As mentioned in Q3, the consistent performance on both datasets confirms that MolJO generalizes well beyond the specific choices for CrossDock. Moreover, they remain robust across reasonable ranges. For property predictors or training / sampling, we used the same architecture and the same BFN hyperparameters ($\beta_1, \sigma_1$) as MolCRAFT without specifically tuning for the task.

Q5: PoseCheck Metrics in Main Paper

We agree that the PoseCheck metrics should be presented in the main text rather than the Appendix for better accessibility, and we will revise our manuscript accordingly.

Though not directly incorporating strain energy as an objective, MolJO indeed improves the conformation quality as suggested by Figure 9, Appendix G, where our CDF is consistently above that of MolCRAFT. Furthermore, the evaluation on PoseBusters (see Q3) reveals notable improvements in PB-Valid.

Q6: Baseline Comparisons

We appreciate this excellent point. Our ablation studies in Section 5.4, Table 3 indeed provide direct comparisons, showing how each component contributes to performance improvements. Furthermore, we're expanding our comparison to include additional optimization baselines such as DecompDPO, where MolJO maintains competitive. Please refer to Q5 in Reviewer fSvs.

Q7: Relevance of Optimized Properties

We appreciate the reviewer's expertise in drug discovery. Our primary contribution is a general optimization framework whose efficacy can be validated through these in-silico metrics. Notably, we've observed that improvements correlate with enhanced key interactions and PB-Valid that are relevant to drug design.

Q8: Computational Overhead

Compared to MolCRAFT, MolJO requires approximately 2× or longer inference time in our updated study. The computational overhead depends on the complexity of the energy functions employed. MolCRAFT generally takes ~22s, previous MolJO with 9-layered energy proxies took ~146s, and we have experimented with 4-layered proxies that take ~45s. MolJO can be further accelerated with an efficient strategy where gradient is applied only at selected timesteps rather than at every step [2], which we leave for future work. We thank the reviewer for motivating this analysis, as it led to more efficient implementations.

[1] A Periodic Bayesian Flow for Material Generation.

[2] Applying Guidance in a Limited Interval Improves Sample and Distribution Quality in Diffusion Models.

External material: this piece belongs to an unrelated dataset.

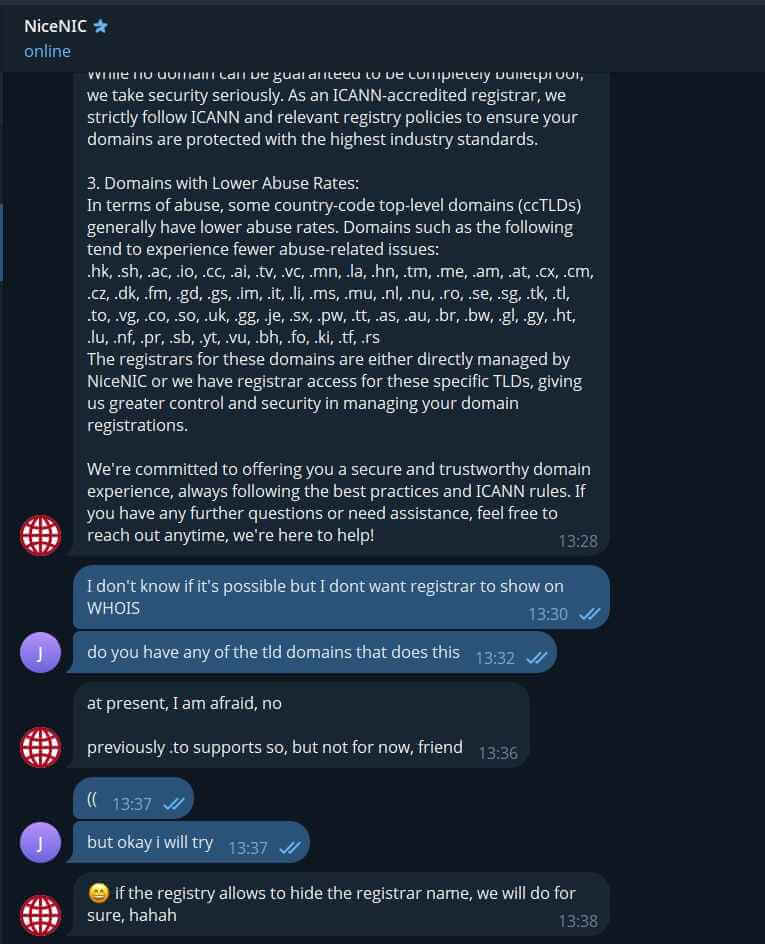Open the NiceNIC chat profile from header name
The width and height of the screenshot is (765, 944).
pyautogui.click(x=55, y=27)
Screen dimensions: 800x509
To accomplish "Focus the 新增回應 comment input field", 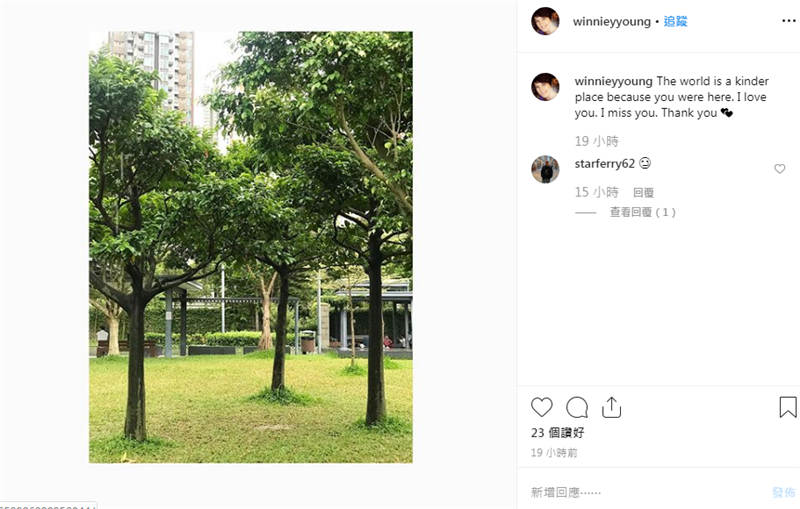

We sincerely appreciate the reviewer's thorough reading and insightful feedback, which have helped us improve clarity and presentation. We shall address each point in our responses below, and we welcome further questions.

Questions

Q1: Similarities and Differences between Gaussian BFN and Guided Diffusion

Thank you for this insightful observation. We explain the fundamental differences and structural similarities between Gaussian BFN and guided diffusion as follows:

• Key Differences: Our approach guides in parameter space ($θ$) rather than in data space ($y$). In the continuous case, $θ$ exhibits lower input variance and therefore provides more informative signals for guiding the generative process toward the desired output. Guided diffusion typically steers the sampling process in the data space directly, while our BFN-based approach performs inference in the parameter space. Such parameter-space guidance arguably connects deeper to the final target properties due to lower input variance, which allows for more explicit Bayesian modeling of uncertainty and more reliable property optimization.
• Similarities: Both approaches use gradient information to steer the generative process toward desired outputs, operating for Gaussian distributed variables.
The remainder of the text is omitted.